━━ Task data

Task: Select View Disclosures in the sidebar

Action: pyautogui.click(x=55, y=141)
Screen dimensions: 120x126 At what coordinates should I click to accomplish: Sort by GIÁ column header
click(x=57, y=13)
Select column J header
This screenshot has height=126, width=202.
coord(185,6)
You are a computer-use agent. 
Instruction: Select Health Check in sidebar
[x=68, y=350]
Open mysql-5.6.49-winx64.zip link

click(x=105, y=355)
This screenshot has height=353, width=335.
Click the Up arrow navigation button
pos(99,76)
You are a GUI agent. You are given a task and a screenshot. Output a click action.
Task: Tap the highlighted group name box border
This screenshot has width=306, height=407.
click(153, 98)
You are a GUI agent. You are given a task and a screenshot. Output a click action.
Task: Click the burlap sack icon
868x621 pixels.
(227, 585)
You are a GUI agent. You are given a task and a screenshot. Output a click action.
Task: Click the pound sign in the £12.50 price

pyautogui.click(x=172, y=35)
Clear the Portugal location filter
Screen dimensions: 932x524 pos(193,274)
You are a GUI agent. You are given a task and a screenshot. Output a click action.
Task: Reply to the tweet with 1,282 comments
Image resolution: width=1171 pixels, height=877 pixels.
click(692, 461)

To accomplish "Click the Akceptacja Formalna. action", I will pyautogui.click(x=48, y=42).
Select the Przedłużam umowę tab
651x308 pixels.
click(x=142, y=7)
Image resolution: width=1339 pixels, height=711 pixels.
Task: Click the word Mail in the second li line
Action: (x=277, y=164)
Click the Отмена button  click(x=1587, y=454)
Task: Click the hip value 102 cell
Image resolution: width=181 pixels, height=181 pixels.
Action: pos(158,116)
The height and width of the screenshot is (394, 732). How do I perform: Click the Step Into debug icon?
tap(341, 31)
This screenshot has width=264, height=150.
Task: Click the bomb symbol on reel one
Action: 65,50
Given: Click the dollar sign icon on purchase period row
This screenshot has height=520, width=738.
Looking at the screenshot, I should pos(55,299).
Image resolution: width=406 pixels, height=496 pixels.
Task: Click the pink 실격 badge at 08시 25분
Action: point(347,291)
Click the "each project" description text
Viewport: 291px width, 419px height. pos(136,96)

━━━━

> Task brief
What is needed is an exact copy of the lines above, from the one containing "Open mysql-5.6.49-winx64.zip link" through the one containing "Task: Tap the", with nothing added.

> Problem solution
Open mysql-5.6.49-winx64.zip link

click(x=105, y=355)
This screenshot has height=353, width=335.
Click the Up arrow navigation button
pos(99,76)
You are a GUI agent. You are given a task and a screenshot. Output a click action.
Task: Tap the highlighted group name box border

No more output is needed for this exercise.